Brief: Omit all images, then repeat exactly the lines below from the one containing "How do I perform: Expand" through the one containing "Image resolution: width=644", both ends included.

Dataset records:
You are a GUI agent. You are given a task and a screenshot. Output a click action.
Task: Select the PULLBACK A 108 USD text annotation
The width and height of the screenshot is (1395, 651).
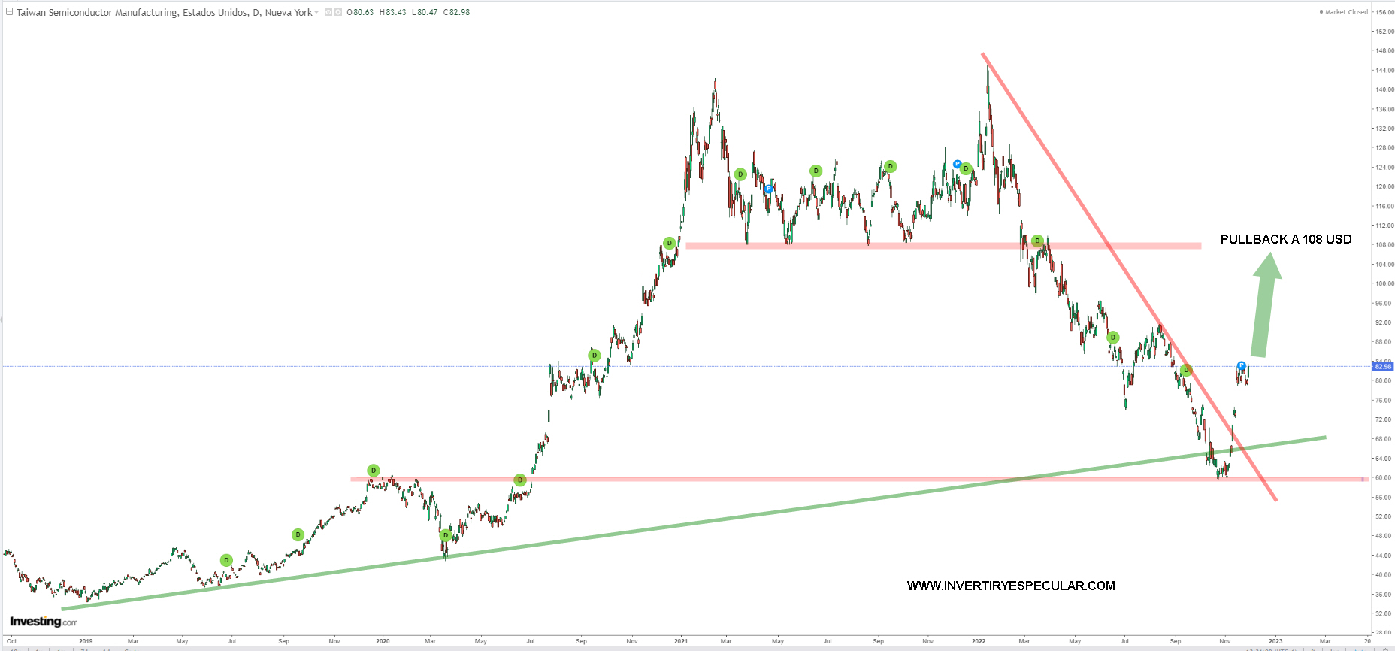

--

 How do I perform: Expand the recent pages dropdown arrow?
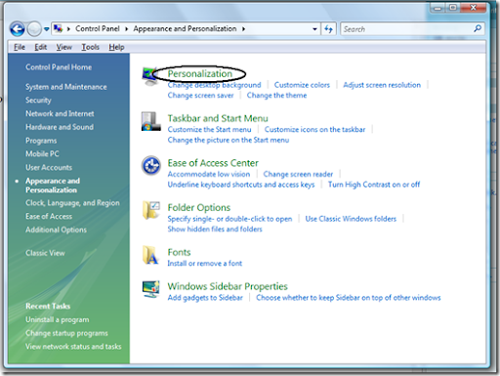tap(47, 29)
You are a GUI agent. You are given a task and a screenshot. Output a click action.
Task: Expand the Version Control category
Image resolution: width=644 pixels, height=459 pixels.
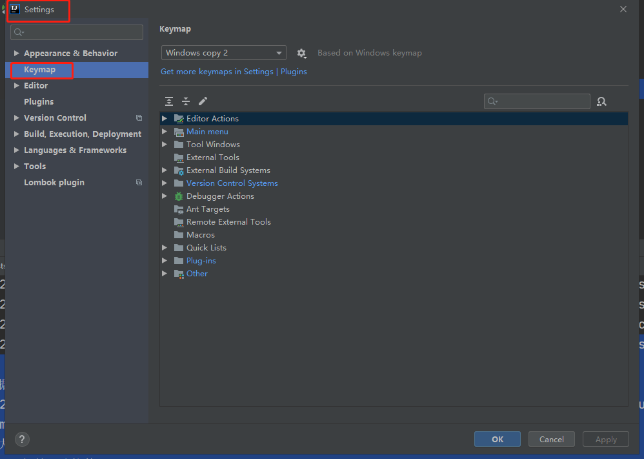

* * *

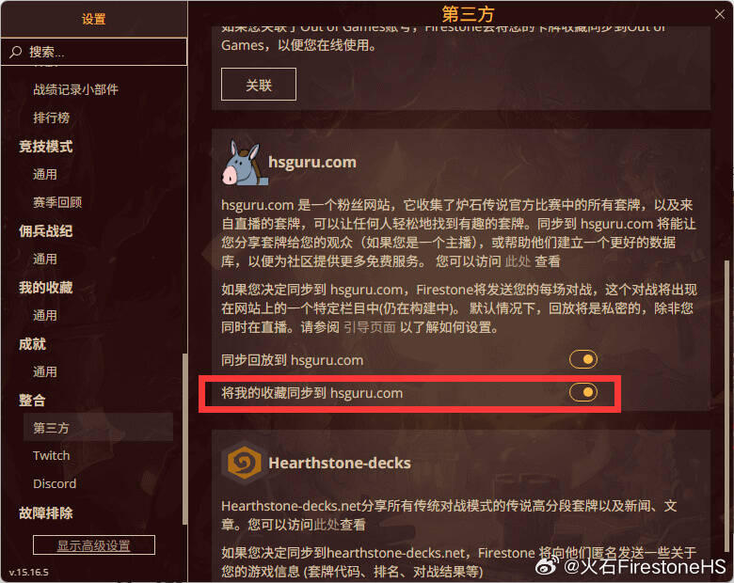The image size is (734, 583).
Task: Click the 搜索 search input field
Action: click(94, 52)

Answer box:
 How do I perform: Expand the recent pages dropdown arrow?
tap(47, 29)
You are a GUI agent. You are given a task and a screenshot. Output a click action.
Task: Expand the Version Control category
Image resolution: width=644 pixels, height=459 pixels.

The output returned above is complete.